- THE TASK
Every record is to be printed exactly as written, and any picture in it is skipped.

- DATA SECTION
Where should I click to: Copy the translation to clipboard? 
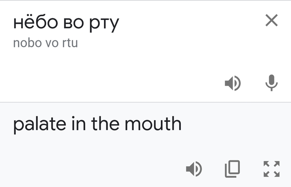(x=232, y=169)
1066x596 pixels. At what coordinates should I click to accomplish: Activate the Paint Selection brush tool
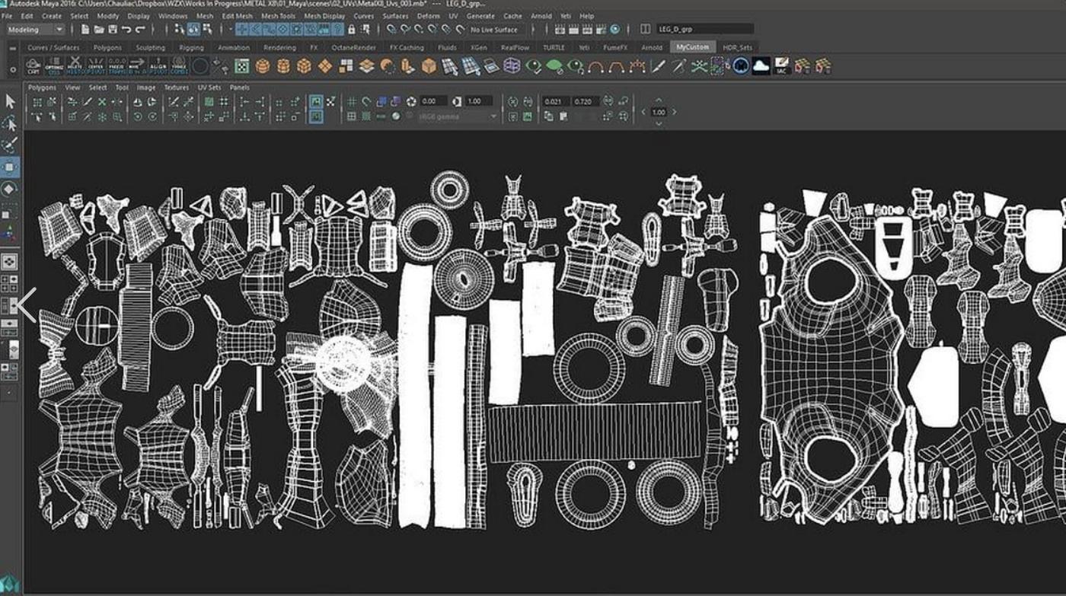(11, 145)
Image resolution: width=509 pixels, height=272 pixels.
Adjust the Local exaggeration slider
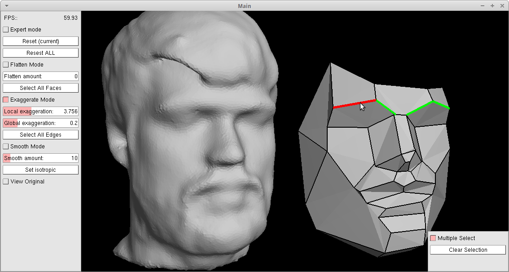tap(41, 111)
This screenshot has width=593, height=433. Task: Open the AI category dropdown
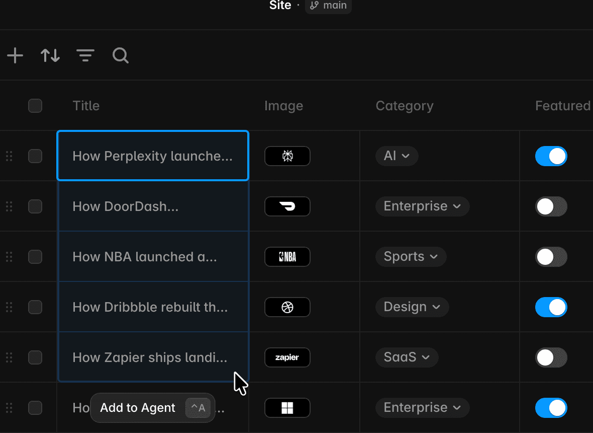[x=397, y=156]
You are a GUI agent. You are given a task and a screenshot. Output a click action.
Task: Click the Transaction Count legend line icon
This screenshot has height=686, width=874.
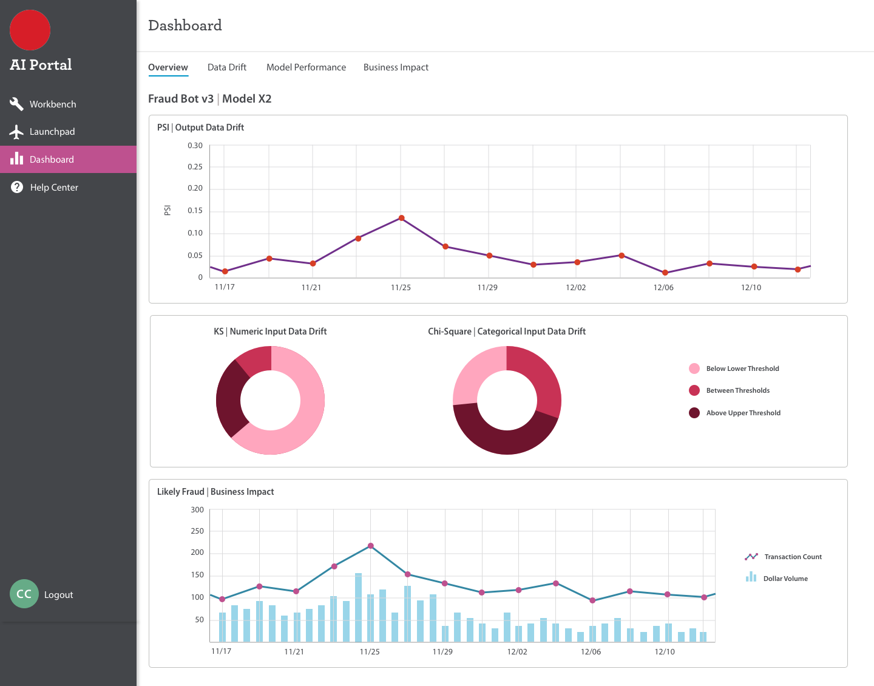pyautogui.click(x=751, y=556)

- RESPONSE BOX
Where should I click to: Copy the translation to clipboard? 
(x=232, y=169)
1066x596 pixels. At what coordinates should I click to accomplish: Activate the Paint Selection brush tool
(11, 145)
Image resolution: width=509 pixels, height=272 pixels.
Adjust the Local exaggeration slider
tap(41, 111)
This screenshot has width=593, height=433. Task: Open the AI category dropdown
[x=397, y=156]
You are a GUI agent. You are given a task and a screenshot. Output a click action.
Task: Click the Transaction Count legend line icon
This screenshot has height=686, width=874.
pyautogui.click(x=751, y=556)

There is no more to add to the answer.